Ce mot d’« escalade » est partout. On l’entend et le lit sans cesse mais il n’est plus seulement associé à l’insistance avec laquelle on parle à Moscou de frappes nucléaires et de troisième guerre mondiale.
En Europe comme aux Etats-Unis, un part non négligeable de la presse et des milieux politiques s’inquiète désormais de ce qui serait l’escalade parallèle à laquelle se livreraient à la fois Joe Biden et Vladimir Poutine, le premier en renforçant son soutien militaire à l’Ukraine, le second en laissant son entourage gloser sur l’imminence de l’apocalypse.
Eh bien non ! Rien n’est plus faux que ce trait d’égalité entre les présidents russe et américain. Joe Biden arme un pays agressé alors que Vladimir Poutine y sème la mort et la désolation. L’un défend la liberté, l’autre voudrait l’écraser. L’un agit conformément au droit international que l’autre bafoue outrageusement. La différence est fondamentale mais il y a plus grave encore que cette confusion morale.

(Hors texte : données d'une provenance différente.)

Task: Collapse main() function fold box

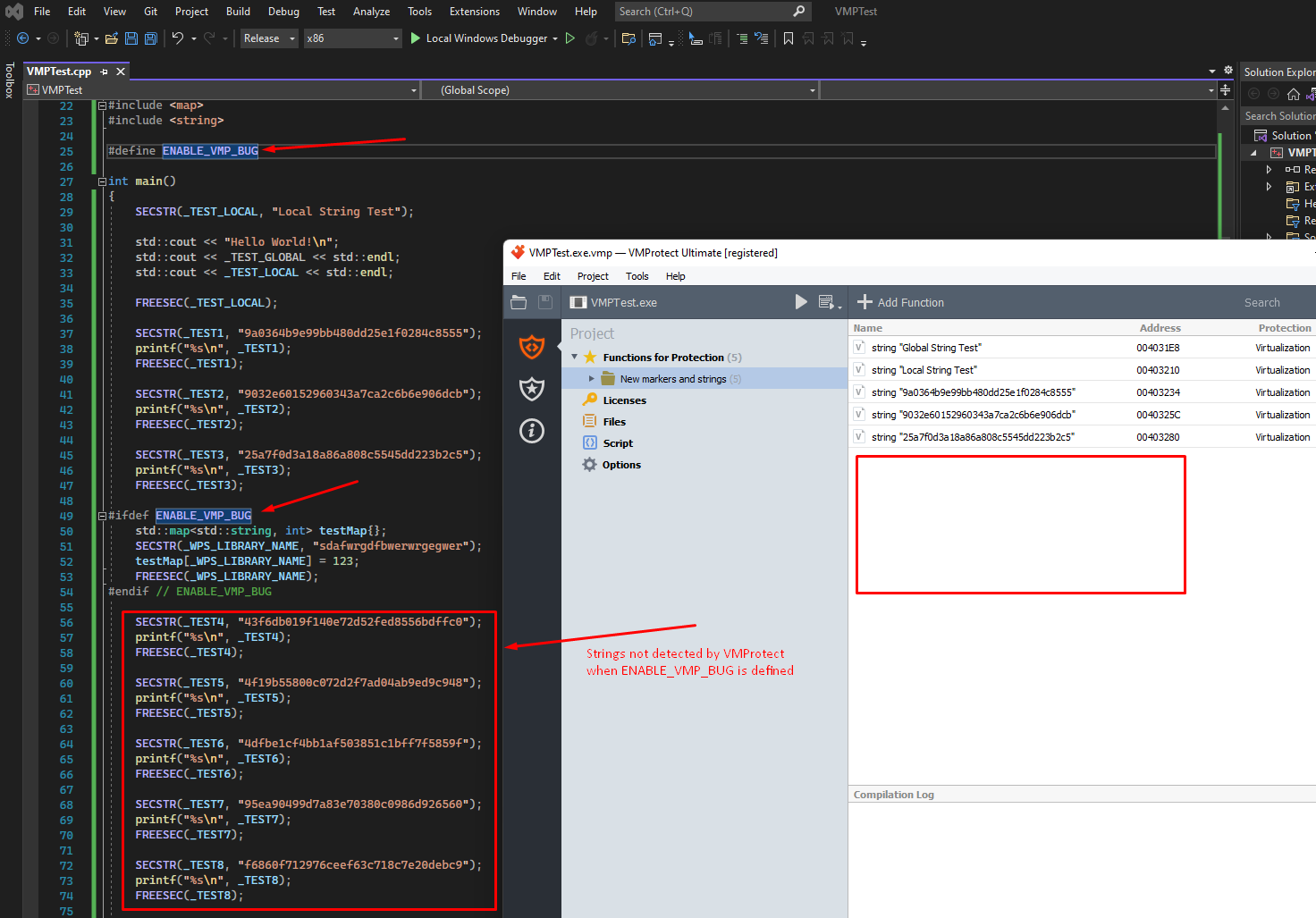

Loin d’être sans conséquences, cette idée de double escalade sert en effet le président russe. A Washington, elle mène à contester les livraisons d’armes à l’Ukraine en faisant comprendre que les Etats-Unis ne devraient pas se laisser entrainer dans une guerre qui ne concernerait que l’Union européenne et les Ukrainiens auxquels il reviendrait de se défendre seuls face à Vladimir Poutine.

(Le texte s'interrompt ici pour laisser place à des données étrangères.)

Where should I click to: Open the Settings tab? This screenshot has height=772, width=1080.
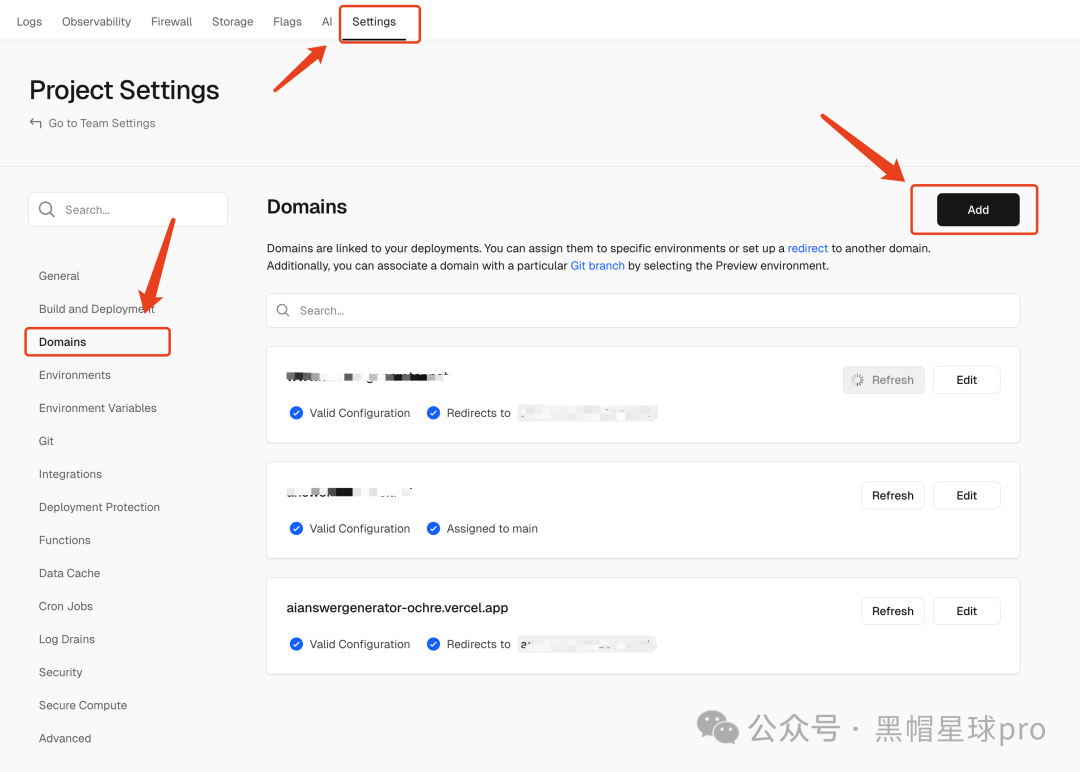coord(374,22)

C’est évidemment ce que souhaiterait le président russe. C’est même pour cela qu’il s’évertue à semer la peur avec son spectre d’une troisième guerre mondiale et, en Europe, le trait d’égalité de la double escalade a un effet inverse mais tout aussi profitable à M. Poutine. Il conduit à faire de cette guerre un bras de fer américano-russe face auquel l’Europe devrait rester neutre.
« Ne nous faisons pas auxiliaires des Etats-Unis ! », dit ce murmure qui montera tant que durera la guerre et auquel il faut opposer le démenti des faits.
Ce ne sont d’abord pas les Etats-Unis qui ont été les premiers à voler au secours de l’Ukraine. C’est l’Union européenne car ses 27 Etats membres ont immédiatement compris que s’ils permettaient à Vladimir Poutine de s’adjuger Kiev, il entreprendrait ensuite d’accomplir son rêve de reconquête de l’Empire des tsars. La stabilité de l’Europe entière était menacée et c’est pour cela que les 27 ont aussitôt armé les Ukrainiens tandis que Joe Biden insistait, lui, de l’autre côté de l’Atlantique sur la volonté des Etats-Unis de ne pas engager d’hommes sur ce champ de bataille ukrainien.
Si quelqu’un a entrainé l’autre dans cette guerre, c’est l’Europe et non pas l’inverse et les Etats-Unis – deuxième vérité à rétablir –ne sont aujourd’hui pas tout seuls à accroître leur soutien à l’Ukraine. Même l’Allemagne qui se refusait il y encore si peu de jours à livrer des armes lourdes à Kiev et qui lui fournit désormais des chars, tous les Européens, tous à la seule exception de la Hongrie, arment désormais l’Ukraine en matériels toujours plus performants.
La raison n’en est pas qu’Européens et Américains auraient décidé d’entrer en guerre avec la Russie en profitant de son affaiblissement mais que Vladimir Poutine devient toujours plus dangereux. Il a perdu sa première offensive, celle qu’il avait lancée contre Kiev le 24 février. Il peine maintenant à s’assurer le contrôle du seul Donbass. Son échec et son humiliation deviennent tels qu’il peut vouloir chercher le salut dans une fuite en avant et il est donc impératif d’aider l’Ukraine à lui infliger une si claire défaite qu’il n’ait plus d’autre choix que de négocier un compromis durable.
On n’y parviendra pas du jour au lendemain. Cette guerre n’est pas finie mais on ne l’arrêtera pas en abandonnant les Ukrainiens mais en les armant, au plus vite et au mieux.